Former ensemble theater company based in San Francisco

FoolsFURY Theater, stylized as foolsFURY or foolsFury, was an ensemble theater company based in San Francisco. Founded in 1998 by artistic director Ben Yalom, the company presented reworked Shakespeare and classical texts as well as new works by experimental contemporary playwrights, and specialized in physical theater techniques. Starting in 2002, it also presented a roughly biannual festival of experimental works, Fury Factory. The company was dissolved in late 2021.

==Productions==
foolsFURY presented reworked classic texts including Shakespeare as well as new works by experimental contemporary playwrights. The company specialized in physical theater techniques such as Viewpoints, Suzuki, and Grotowski-based methods, were a training center for these techniques, and ran a youth program, Swivel Arts. Its mission statement included "[c]entering artists and voices from BIPOC and marginalized communities".
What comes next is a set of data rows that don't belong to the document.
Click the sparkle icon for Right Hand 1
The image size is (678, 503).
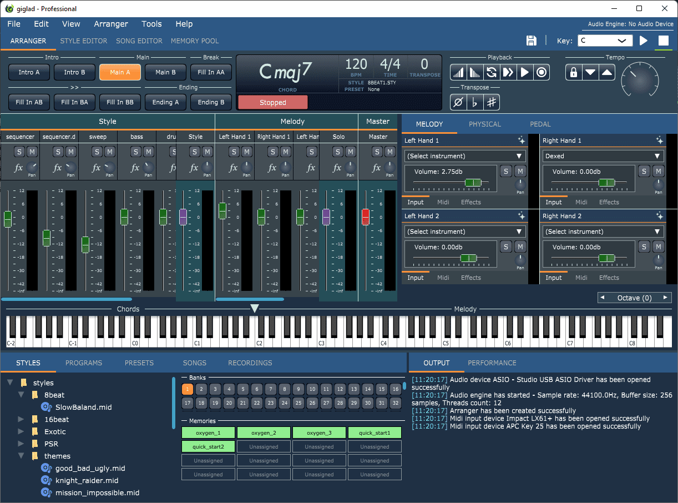click(659, 140)
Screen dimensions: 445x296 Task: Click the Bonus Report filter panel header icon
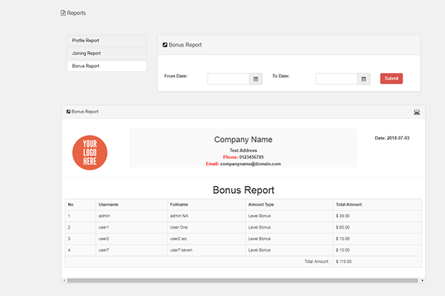(x=165, y=45)
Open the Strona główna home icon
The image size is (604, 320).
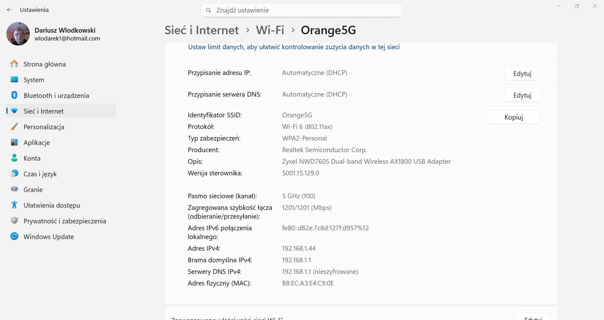(14, 64)
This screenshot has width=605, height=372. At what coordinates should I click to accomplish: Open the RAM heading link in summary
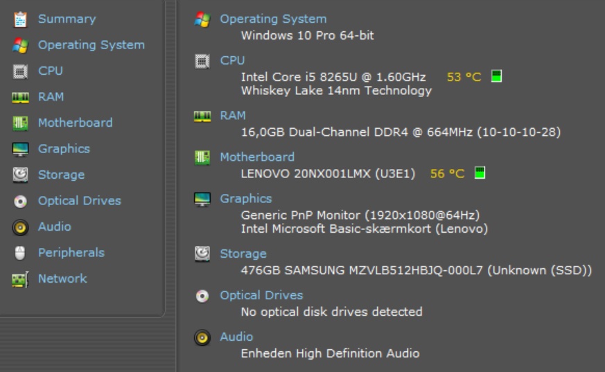[x=233, y=116]
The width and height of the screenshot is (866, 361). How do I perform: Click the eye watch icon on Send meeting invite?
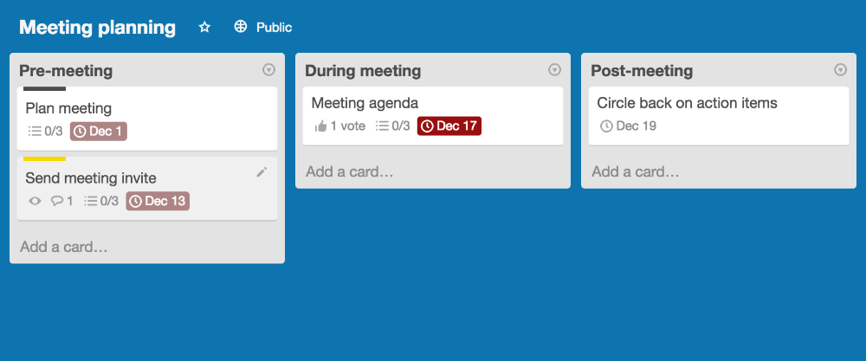(x=35, y=202)
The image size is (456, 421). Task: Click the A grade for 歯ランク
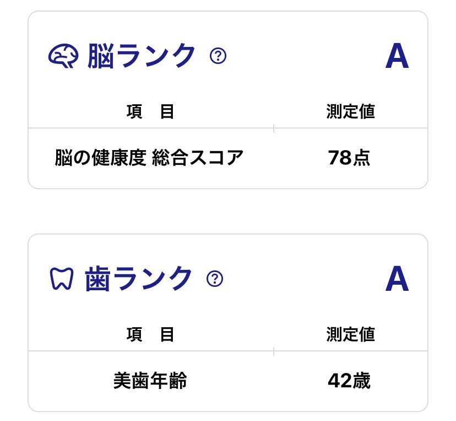tap(397, 279)
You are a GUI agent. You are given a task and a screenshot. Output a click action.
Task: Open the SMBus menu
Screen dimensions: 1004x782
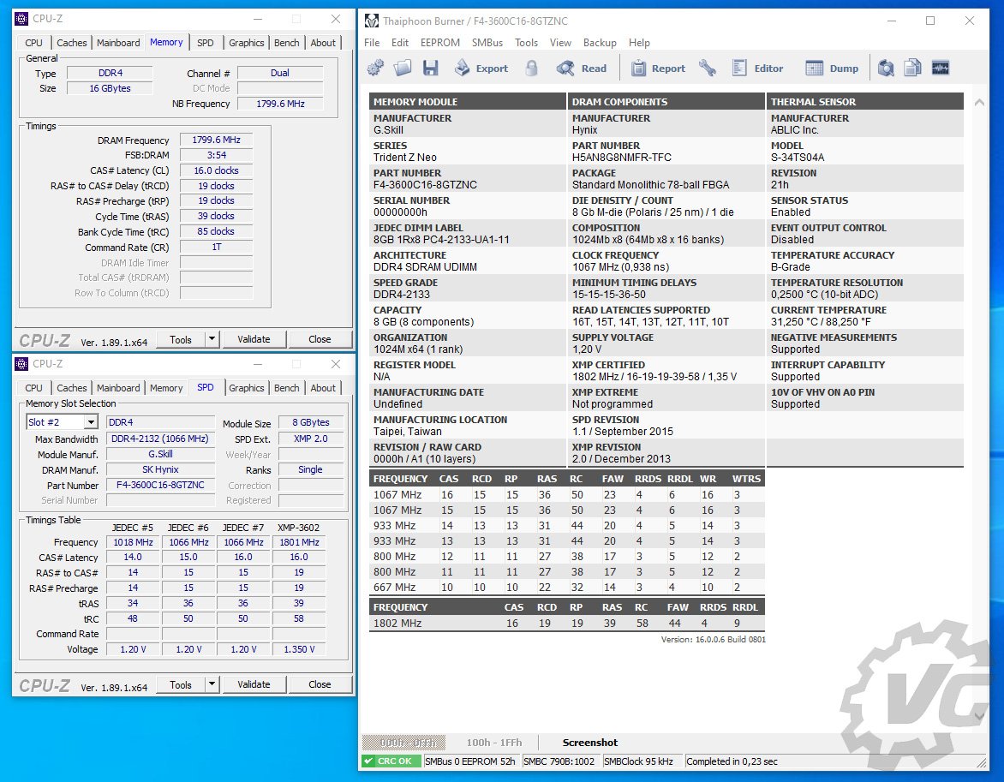487,42
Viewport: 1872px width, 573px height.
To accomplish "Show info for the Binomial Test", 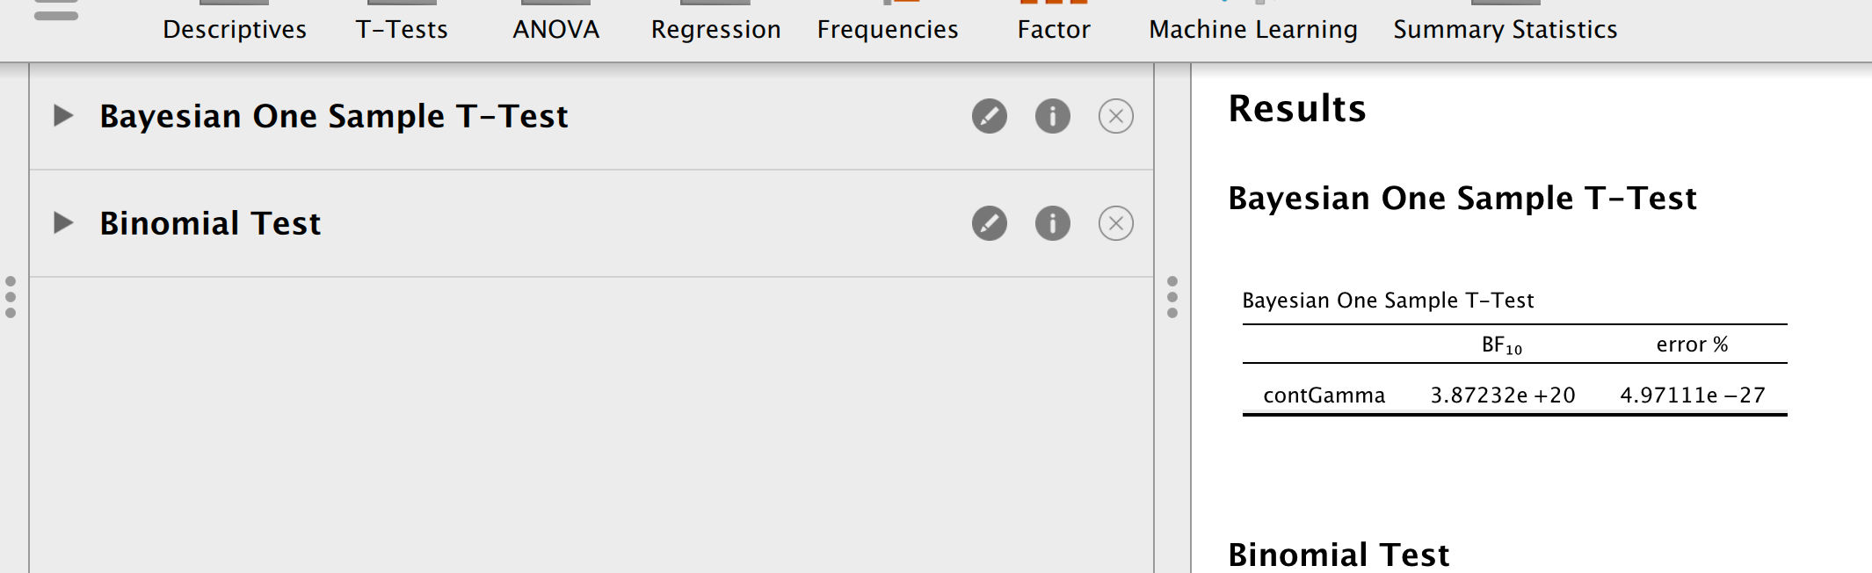I will 1052,223.
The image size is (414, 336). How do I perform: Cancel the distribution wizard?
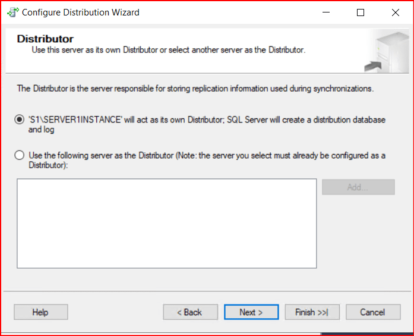pyautogui.click(x=372, y=312)
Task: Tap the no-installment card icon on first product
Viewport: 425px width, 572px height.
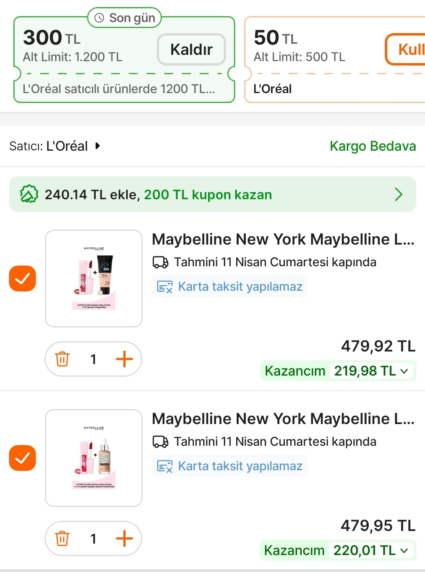Action: click(x=165, y=287)
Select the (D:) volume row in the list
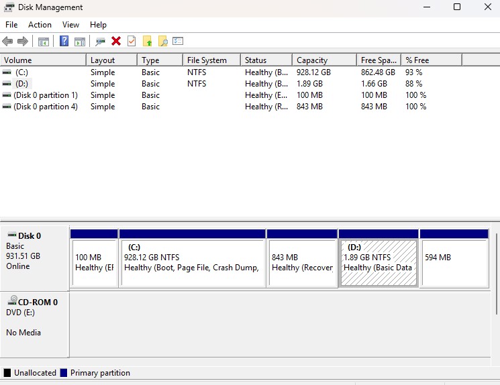Screen dimensions: 500x385 pyautogui.click(x=21, y=84)
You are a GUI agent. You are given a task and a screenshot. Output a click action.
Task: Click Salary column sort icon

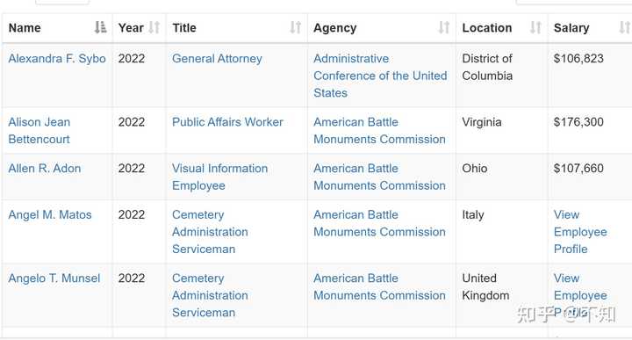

The company worked on new shows with playwrights including Sheila Callaghan, Doug Dorst, and Fabrice Melquiot and collaborated with theatrical innovators such as SITI Company, Mary Overlie, Stephen Wangh, and Corey Fischer.

foolsFURY also hosted a roughly biennial festival of experimental theater and works in progress called Fury Factory, which brought together a variety of US and foreign ensemble companies including Pig Iron, Banana Bag & Bodice, Witness Relocation, Under the Table, and Hand2Mouth.

==History==
foolsFURY Theater was founded in 1998 by artistic director Ben Yalom. As of 2003, it employed 35 part-time actors.
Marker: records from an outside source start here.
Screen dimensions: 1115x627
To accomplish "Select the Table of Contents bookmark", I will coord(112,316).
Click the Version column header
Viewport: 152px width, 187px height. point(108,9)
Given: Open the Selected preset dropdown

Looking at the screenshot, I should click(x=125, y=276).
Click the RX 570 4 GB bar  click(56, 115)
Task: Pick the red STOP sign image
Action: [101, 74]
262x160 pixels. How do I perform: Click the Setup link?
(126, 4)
A series of readings of works in progress took place in 2002. In 2005 this was replaced with the Fury Festival, which was then held approximately every two years, in 2007, 2009, 2011, 2014, 2016, and 2018.

In 2010, the company celebrated its 12th anniversary.
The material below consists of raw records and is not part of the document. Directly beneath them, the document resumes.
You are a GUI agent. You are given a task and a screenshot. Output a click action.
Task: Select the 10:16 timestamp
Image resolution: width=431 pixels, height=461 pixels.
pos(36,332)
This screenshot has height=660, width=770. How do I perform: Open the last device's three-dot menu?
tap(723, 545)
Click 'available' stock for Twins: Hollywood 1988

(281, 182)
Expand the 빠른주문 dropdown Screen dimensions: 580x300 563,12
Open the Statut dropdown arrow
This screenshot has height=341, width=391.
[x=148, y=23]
Debórah Eliezer, a long-time member of the company, was promoted in 2015 from associate artistic director to co-artistic director with Yalom. In 2020, Yalom stepped down and Eliezer succeeded him as artistic director.

foolsFURY was impacted by the COVID-19 shutdown in 2020, and in August that year the LNU Lightning Complex fires destroyed Eliezar and her husband's home in Venado, where they operated a retreat for the company and other artists. In 2021, she determined that resources were insufficient to hire an assistant director at an appropriate wage, and decided to close the company. A "wake" was held on November 20, 2021.